Abstract :
[en] Facioscapulohumeral muscular dystrophy (FSHD) is linked to chromatin opening and DNA hypomethylation at the D4Z4 repeat array in the 4q35 subtelomeric region. The open chromatin facilitates the expression of the DUX4 gene located in the last D4Z4 unit. The DUX4 protein is a potent transcription factor that initiates a deregulation cascade affecting many genes and that causes the disease1.
We have previously compared the proteome of primary FSHD and control myotubes at day 4 of differentiation2. FSHD myotubes presented a disturbance of two major caveolar proteins: PTRF (cavin-1) and MURC (cavin-4). Caveolae are membrane nanodomains, considered as a subset of lipid rafts, enriched in cholesterol and sphingolipids. They play a major role in signal transduction for many biological processes. Caveolae contain the muscle specific caveolin (caveolin-3) and small clusters of GPI-anchor proteins, also increased in FSHD myotubes. The extracellular protein AHNAK, a member of the dysferlin protein complex, is also slightly increased in FSHD myotubes.
To evaluate the FSHD caveolar defect, we have investigated the expression of the four cavin proteins (PTRF, SDPR, SRBC, MURC) by immunodetection on western-blot and immunofluorescence on myotubes. We have validated the disturbance of PTRF and MURC expression on FSHD primary myoblasts and myotubes2 (kindly provided by Prof. D. Laoudj-Chenivesse, INSERM U1046, Montpellier). Because primary myoblasts are in limited supply we have switched to immortalized control and FSHD cell lines3 (kindly provided by Dr. Ch. Emerson, Wellstone Foundation, Boston) for further studies. We also use mouse myoblast lines with inducible DUX44 (iC2C12-DUX4, kindly provided by Prof. M. Kyba, Univ. Minnesota), to evaluate the correlation between DUX4 expression and caveolar protein disturbance. We have performed these immunodetections on western-blots with myoblast/tube total extracts and on isolated lipid raft extracts. We are also studying the putative relocations of these rafts during differentiation with a lipid raft tracer: FITC-conjugated cholera toxin B subunit.
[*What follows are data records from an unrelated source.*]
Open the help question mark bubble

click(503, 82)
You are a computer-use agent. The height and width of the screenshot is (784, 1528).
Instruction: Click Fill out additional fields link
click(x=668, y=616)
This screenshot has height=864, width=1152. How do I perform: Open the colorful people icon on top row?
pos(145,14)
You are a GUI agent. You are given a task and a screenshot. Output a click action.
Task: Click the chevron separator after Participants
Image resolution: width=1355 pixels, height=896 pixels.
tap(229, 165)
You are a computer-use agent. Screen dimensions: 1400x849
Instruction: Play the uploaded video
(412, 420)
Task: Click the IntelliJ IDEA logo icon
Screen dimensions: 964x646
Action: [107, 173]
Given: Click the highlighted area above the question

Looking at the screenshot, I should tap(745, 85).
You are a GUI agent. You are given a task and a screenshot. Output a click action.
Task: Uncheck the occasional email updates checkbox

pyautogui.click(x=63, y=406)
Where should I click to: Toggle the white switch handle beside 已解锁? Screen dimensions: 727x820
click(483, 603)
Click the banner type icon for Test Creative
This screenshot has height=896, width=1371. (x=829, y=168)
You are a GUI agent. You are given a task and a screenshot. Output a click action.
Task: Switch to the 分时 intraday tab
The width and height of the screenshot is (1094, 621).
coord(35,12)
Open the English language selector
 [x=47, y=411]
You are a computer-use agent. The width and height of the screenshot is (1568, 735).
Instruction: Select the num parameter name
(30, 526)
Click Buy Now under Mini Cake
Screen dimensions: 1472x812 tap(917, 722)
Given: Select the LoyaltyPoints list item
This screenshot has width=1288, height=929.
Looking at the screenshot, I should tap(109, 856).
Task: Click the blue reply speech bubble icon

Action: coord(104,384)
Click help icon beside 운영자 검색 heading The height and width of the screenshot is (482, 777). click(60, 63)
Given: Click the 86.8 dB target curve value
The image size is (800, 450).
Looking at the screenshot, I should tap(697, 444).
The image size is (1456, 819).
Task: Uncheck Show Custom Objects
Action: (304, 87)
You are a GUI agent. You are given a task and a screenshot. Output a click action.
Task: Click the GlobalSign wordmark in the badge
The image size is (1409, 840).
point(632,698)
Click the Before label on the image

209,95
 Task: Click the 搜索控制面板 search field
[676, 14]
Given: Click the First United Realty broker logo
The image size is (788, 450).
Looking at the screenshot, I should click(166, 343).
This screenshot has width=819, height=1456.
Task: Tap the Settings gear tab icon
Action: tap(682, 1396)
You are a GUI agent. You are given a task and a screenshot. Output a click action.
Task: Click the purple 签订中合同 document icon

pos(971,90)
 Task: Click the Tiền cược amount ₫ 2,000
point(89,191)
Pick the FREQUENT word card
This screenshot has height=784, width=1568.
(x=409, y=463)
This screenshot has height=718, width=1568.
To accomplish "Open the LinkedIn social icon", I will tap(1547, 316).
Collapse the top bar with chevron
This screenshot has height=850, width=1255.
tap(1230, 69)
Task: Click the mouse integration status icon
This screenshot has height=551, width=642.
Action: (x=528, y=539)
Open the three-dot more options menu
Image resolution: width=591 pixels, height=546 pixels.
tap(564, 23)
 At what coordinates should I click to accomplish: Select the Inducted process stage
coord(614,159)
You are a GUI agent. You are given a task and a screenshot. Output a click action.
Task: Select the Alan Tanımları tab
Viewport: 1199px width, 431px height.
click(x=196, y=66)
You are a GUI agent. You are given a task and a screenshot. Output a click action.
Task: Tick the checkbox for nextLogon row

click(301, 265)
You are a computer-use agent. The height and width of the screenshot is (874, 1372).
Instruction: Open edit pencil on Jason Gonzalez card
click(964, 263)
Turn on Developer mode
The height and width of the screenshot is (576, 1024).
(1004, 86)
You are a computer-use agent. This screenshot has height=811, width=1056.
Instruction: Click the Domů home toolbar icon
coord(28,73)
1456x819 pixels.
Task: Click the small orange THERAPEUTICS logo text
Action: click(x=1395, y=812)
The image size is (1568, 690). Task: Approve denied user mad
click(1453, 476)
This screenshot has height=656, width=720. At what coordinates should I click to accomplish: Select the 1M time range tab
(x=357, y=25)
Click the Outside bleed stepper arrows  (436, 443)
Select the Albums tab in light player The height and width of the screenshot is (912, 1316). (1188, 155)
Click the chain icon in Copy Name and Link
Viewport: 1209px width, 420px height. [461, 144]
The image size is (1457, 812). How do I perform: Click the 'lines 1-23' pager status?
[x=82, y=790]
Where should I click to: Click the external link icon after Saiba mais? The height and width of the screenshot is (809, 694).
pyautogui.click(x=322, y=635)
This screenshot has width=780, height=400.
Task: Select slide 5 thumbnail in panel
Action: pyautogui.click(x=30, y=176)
If caveolar dysfunction was confirmed in FSHD, deregulation of MURC and PTRF that are essential for skeletal muscle membrane stability could lead to deregulation of many cellular processes. In addition, if a link with DUX4 can be demonstrated, these proteins could be used as additional FSHD biomarkers. Identification of such markers and their validation is essential to assess the therapeutic approaches developed by several groups to decrease DUX4 expression such as antisense tools used in our laboratory5 in collaboration with Prof. S. Wilton (Murdoch University, Australia).